Konflik separatisme di Papua tetap menjadi masalah yang memprihatinkan. Pada tahun 2022, tercatat 53 korban jiwa yang melibatkan warga sipil dan aparat TNI-Polri akibat kekerasan kelompok separatis. Serangan ini tidak hanya terbatas pada wilayah Puncak, tetapi juga merambah ke daerah lain seperti pegunungan bintang, menciptakan rasa tidak aman dan kekhawatiran yang meluas. Bahkan petugas medis yang seharusnya dilindungi dari konflik menjadi target serangan brutal kelompok separatis. Kejadian tragis di Puskesmas distrik Kiwirok pada September 2021 lalu menjadi bukti nyata akan kekejamannya.
Salah satu isu yang kerap membingungkan adalah bagaimana kita seharusnya menyebut kelompok ini. Apakah mereka hanya “Kelompok Kriminal Bersenjata (KKB)” atau “Kelompok Separatis dan Teroris (KST) Papua”? Perbedaan dalam istilah ini sebenarnya mencerminkan perbedaan dalam karakter kelompok tersebut dan dapat berdampak pada pendekatan penanganan konflik.

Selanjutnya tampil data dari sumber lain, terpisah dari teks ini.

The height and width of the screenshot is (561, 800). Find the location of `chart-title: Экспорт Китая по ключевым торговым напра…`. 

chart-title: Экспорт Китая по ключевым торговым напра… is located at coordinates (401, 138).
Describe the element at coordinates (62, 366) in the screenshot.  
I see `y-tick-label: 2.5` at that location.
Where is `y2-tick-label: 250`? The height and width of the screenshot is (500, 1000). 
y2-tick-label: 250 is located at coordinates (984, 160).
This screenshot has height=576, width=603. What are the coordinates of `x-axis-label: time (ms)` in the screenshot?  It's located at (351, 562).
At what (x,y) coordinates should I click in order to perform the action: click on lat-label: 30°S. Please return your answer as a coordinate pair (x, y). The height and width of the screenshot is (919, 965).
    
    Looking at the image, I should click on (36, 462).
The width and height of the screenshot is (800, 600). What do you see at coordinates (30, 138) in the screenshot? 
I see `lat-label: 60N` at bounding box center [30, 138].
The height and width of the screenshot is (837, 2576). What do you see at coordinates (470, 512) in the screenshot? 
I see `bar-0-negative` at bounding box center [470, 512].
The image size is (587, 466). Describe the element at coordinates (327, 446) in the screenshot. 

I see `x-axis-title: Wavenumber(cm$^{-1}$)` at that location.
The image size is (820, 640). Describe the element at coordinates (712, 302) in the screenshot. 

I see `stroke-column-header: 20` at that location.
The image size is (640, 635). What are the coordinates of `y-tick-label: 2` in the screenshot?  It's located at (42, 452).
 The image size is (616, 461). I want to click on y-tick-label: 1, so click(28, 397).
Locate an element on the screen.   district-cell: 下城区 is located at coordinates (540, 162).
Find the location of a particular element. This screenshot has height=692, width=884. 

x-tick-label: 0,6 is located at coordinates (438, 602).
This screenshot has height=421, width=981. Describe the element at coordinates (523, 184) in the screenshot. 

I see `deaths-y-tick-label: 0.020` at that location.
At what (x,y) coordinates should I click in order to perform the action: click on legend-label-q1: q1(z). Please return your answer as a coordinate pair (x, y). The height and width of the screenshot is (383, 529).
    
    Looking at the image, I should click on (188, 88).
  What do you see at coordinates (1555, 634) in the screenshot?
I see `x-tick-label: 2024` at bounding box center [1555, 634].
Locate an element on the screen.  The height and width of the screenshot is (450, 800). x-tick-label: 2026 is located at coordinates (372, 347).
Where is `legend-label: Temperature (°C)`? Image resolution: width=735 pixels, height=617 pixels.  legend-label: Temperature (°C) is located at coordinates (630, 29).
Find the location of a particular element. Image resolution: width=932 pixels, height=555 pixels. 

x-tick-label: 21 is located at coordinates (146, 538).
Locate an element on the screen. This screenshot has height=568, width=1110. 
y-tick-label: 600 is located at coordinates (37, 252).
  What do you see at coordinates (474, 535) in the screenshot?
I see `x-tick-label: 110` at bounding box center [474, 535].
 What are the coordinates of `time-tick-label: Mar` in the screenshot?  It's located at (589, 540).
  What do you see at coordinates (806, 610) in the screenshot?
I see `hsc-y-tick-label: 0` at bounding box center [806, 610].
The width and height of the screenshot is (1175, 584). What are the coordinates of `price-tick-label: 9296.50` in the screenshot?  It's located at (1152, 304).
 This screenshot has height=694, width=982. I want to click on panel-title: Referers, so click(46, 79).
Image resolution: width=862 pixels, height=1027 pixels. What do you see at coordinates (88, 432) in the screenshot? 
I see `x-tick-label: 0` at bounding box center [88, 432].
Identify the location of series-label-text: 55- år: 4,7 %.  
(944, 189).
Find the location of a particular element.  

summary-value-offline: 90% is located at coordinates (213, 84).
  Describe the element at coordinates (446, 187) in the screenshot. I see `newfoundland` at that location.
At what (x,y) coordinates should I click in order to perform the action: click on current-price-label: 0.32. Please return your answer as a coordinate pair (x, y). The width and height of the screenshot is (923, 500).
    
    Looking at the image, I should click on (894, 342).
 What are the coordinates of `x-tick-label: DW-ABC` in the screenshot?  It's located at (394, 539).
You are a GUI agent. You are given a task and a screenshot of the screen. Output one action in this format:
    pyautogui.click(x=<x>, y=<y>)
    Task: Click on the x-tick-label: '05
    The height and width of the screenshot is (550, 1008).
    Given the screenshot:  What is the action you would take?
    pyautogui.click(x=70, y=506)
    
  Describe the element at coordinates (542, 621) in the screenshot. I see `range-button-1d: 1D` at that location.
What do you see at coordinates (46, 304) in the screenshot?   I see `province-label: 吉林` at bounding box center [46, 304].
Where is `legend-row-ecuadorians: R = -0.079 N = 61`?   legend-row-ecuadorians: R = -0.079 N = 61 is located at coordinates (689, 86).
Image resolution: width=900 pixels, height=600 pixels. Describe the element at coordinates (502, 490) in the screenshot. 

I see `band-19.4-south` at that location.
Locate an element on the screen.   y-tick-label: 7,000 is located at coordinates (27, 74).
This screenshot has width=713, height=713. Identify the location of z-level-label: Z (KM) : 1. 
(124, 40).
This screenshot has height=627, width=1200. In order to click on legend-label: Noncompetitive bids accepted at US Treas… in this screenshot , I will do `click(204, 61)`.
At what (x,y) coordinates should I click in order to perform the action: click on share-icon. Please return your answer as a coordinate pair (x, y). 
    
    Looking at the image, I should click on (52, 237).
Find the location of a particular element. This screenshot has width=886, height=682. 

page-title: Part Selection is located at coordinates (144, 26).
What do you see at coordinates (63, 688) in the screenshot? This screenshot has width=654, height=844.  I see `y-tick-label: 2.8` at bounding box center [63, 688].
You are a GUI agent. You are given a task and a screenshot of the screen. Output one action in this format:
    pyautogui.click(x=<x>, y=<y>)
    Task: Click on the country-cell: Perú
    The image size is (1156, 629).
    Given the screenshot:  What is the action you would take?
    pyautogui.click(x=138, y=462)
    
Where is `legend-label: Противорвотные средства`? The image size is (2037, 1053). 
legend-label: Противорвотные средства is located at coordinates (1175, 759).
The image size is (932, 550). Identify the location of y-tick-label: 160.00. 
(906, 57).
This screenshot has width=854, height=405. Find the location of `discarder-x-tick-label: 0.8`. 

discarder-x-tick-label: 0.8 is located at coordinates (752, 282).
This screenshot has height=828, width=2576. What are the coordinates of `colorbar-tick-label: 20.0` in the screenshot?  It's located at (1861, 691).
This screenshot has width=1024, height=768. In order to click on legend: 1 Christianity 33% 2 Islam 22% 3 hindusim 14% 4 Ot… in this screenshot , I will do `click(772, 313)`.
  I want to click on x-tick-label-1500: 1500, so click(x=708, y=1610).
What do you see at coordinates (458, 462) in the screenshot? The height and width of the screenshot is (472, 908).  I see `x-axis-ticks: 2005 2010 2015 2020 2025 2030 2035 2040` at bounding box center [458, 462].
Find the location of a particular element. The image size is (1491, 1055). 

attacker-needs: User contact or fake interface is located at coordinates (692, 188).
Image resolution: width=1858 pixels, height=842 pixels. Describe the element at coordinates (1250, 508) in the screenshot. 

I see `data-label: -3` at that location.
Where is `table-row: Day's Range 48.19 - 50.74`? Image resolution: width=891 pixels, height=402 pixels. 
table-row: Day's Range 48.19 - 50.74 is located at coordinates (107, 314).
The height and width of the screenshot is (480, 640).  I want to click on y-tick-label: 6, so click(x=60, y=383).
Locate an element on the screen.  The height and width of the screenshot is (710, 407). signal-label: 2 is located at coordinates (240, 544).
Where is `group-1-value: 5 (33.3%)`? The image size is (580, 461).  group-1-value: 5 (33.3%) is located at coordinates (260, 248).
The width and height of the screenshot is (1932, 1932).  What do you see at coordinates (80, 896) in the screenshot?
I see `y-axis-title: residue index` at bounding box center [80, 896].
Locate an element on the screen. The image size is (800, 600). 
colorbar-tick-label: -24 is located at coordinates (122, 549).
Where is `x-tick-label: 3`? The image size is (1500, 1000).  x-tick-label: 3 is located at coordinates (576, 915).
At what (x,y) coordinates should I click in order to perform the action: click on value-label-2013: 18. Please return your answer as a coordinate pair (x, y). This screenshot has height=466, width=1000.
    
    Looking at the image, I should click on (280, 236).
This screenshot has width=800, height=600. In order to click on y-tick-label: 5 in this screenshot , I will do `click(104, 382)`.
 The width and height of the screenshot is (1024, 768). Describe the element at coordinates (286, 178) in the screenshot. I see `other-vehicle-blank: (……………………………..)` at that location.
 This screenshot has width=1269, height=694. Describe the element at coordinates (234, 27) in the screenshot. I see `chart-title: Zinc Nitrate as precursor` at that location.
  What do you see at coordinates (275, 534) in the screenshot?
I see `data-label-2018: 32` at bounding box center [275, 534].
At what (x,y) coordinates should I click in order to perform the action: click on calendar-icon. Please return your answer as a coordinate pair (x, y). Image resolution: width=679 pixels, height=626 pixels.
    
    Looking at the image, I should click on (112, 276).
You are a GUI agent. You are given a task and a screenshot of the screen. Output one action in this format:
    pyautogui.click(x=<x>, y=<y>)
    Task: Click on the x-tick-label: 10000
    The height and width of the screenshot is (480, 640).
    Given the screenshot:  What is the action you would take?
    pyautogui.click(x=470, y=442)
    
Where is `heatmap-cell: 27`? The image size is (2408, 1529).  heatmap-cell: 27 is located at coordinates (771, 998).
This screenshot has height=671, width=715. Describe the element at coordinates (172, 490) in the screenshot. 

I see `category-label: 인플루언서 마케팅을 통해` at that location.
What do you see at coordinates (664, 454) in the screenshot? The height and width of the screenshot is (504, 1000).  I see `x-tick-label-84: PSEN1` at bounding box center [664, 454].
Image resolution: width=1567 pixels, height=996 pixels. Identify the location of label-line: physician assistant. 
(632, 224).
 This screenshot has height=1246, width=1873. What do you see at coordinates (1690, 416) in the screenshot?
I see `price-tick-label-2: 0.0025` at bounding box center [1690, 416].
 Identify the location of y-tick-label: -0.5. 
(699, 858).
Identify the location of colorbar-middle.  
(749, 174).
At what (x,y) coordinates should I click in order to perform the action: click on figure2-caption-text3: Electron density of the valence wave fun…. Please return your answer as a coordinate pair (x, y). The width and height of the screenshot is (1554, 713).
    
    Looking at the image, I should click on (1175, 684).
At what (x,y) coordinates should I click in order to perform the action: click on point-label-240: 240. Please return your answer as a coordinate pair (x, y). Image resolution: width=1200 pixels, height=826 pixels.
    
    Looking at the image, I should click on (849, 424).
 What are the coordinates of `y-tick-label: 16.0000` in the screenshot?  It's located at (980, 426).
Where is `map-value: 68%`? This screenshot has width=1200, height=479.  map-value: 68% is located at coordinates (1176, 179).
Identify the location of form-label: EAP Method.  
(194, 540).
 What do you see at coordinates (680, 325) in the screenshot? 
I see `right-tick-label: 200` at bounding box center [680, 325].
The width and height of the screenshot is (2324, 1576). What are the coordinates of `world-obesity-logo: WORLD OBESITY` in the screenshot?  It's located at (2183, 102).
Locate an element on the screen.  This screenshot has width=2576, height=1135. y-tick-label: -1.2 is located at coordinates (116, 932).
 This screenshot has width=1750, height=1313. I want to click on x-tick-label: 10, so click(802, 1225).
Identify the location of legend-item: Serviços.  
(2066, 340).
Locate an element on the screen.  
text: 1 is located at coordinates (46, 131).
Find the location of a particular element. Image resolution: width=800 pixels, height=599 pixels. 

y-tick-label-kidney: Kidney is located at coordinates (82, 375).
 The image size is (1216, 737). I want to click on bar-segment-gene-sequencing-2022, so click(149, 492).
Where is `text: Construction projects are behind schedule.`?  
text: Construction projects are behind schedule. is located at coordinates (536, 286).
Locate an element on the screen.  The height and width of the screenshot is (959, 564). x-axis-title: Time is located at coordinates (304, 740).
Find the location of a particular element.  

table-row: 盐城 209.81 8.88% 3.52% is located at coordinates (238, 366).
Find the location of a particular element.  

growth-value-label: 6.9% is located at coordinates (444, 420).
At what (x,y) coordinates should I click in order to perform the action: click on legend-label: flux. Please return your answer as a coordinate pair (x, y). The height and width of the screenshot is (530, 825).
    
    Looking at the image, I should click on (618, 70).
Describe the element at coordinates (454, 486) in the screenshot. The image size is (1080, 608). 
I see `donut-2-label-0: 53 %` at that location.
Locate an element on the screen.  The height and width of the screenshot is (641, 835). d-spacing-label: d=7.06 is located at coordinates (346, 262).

Namun, penting untuk diingat bahwa KST Papua bukanlah sekadar kelompok kriminal biasa. Mereka memiliki tujuan yang jelas, yaitu memisahkan diri dari Indonesia. Organisasi Papua Merdeka (OPM) telah eksis sejak tahun 1965 dan secara terang-terangan menginginkan referendum untuk kemerdekaan dari Indonesia. Mereka bahkan memiliki simbol-simbol negara, lambang, pemerintahan, dan militer mereka sendiri. Oleh karena itu, menggunakan istilah KST Papua lebih tepat untuk mencerminkan karakter gerakan separatisme ini.
Dalam menangani konflik separatisme di Papua, diperlukan pendekatan yang holistik. Selain menegakkan hukum dan ketertiban, penting untuk membangun kerja sama erat antara pemerintah pusat, pemerintah daerah, dan masyarakat Papua. Diplomasi juga harus ditingkatkan untuk memperkuat posisi Papua di tingkat internasional. Pengelolaan dana Otsus harus lebih transparan dan akuntabel agar pembangunan dapat berdampak positif bagi masyarakat Papua. Selain itu, penyelesaian tuduhan pelanggaran HAM harus dilakukan melalui proses hukum yang adil dan menghormati budaya setempat. Semua langkah ini akan membantu menciptakan kondisi yang lebih aman dan kondusif bagi Papua, sambil tetap menjunjung tinggi prinsip-prinsip hak asasi manusia.